Concern at overexploitation of groundwater in Cuddalore
11 February 2009
Seminar on groundwater management held
CUDDALORE: Because of the over exploitation of groundwater, Cuddalore is facing the imminent threat of water shortage. The recharge of groundwater and the suction ratio is 1:10 and it indicates the gravity of the situation, according to the joint findings of the Indian Institute of Public Administration and the Federation of All Residents' Welfare Association.
In a seminar on groundwater management organised here, a resolution was passed urging the authorities to take all out measures to safeguard groundwater level and the aquifer.
It alleged that the units in SIPCOT Industrial Estate were unauthorisedly drawing 10 million litres of groundwater a day.

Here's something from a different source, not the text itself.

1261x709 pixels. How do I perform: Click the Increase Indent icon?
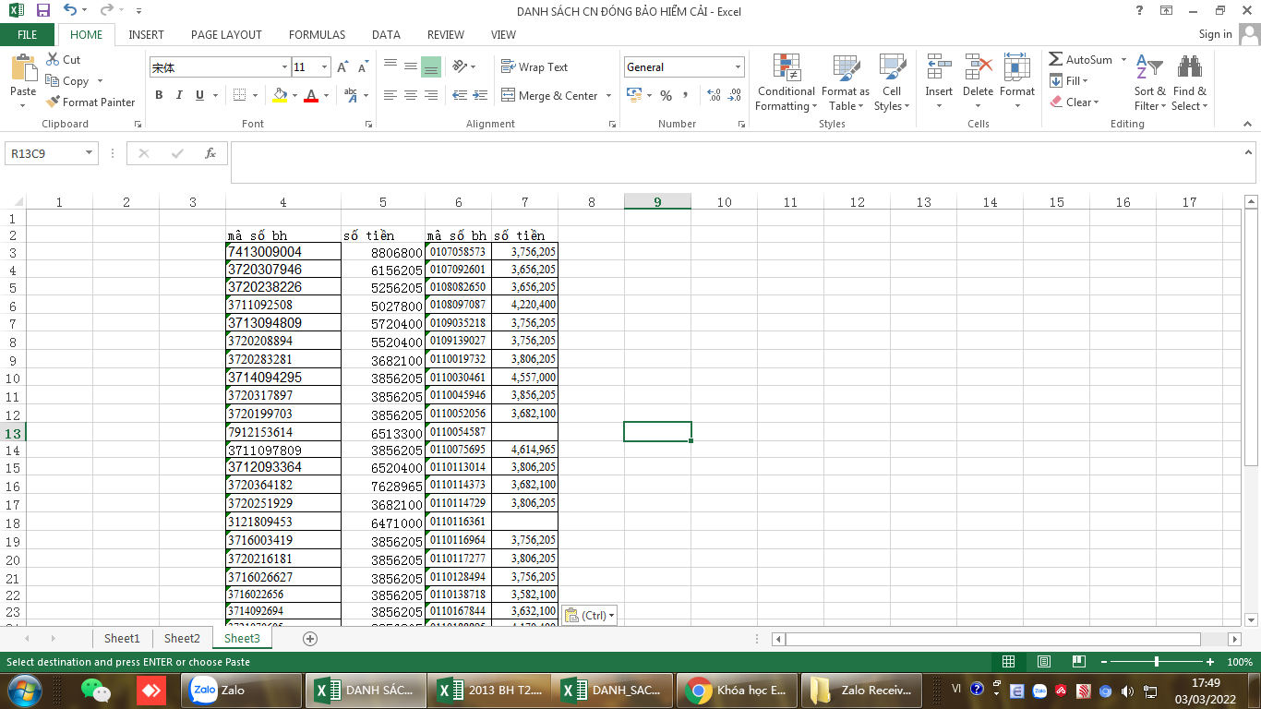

The government would rather advise the units to get their water requirements from the sea.
The government should also enter into an agreement with the prospective units to the effect that no groundwater would be tapped.
It noted that for prospecting one tonne of lignite the Neyveli Lignite Corporation was pumping out 10 tonnes of water.

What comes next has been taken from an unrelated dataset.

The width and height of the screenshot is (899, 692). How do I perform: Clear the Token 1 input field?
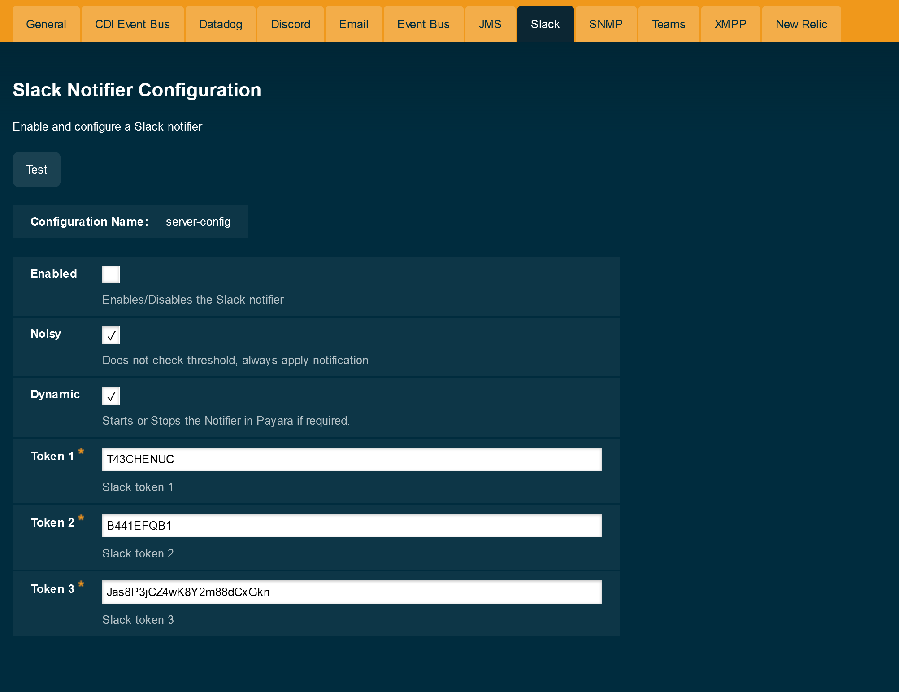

It suggested putting the water to profitable purposes and recycling the used water. It voiced concern over the seepage of untreated effluents into the groundwater that resulted in various ailments among the residents, such as skin diseases, kidney failure and lung infection. Studies had revealed that the hydrogen sulphide content in groundwater was in excess of the permissible limit. Therefore, the seminar called for urgent measures to improve the groundwater table and to avert any possible contamination.
As a first step it must insist upon adoption of drip irrigation in the 15 km radius from Cuddalore, construction of checkdams across the Gedilam and the Pennaiyar to curtail the runoff into the sea, and to build minor reservoirs and pump in fresh water through big pipes into the ground so as to replenish the underground water level.
Sea water incursion
It further said that because of the sea water incursion into cultivable land the soil quality had suffered. Just by applying gypsum on the soil surface would not solve the problem.
Therefore, it called for evolving scientific methods to remove salinity in the soil.
Those who participated included R.Ranganathan, president, M.Marudhavanan, general secretary of the Federation, N.Rangaramanujam, district president of the Institute and K.Elangovan, BSNL official.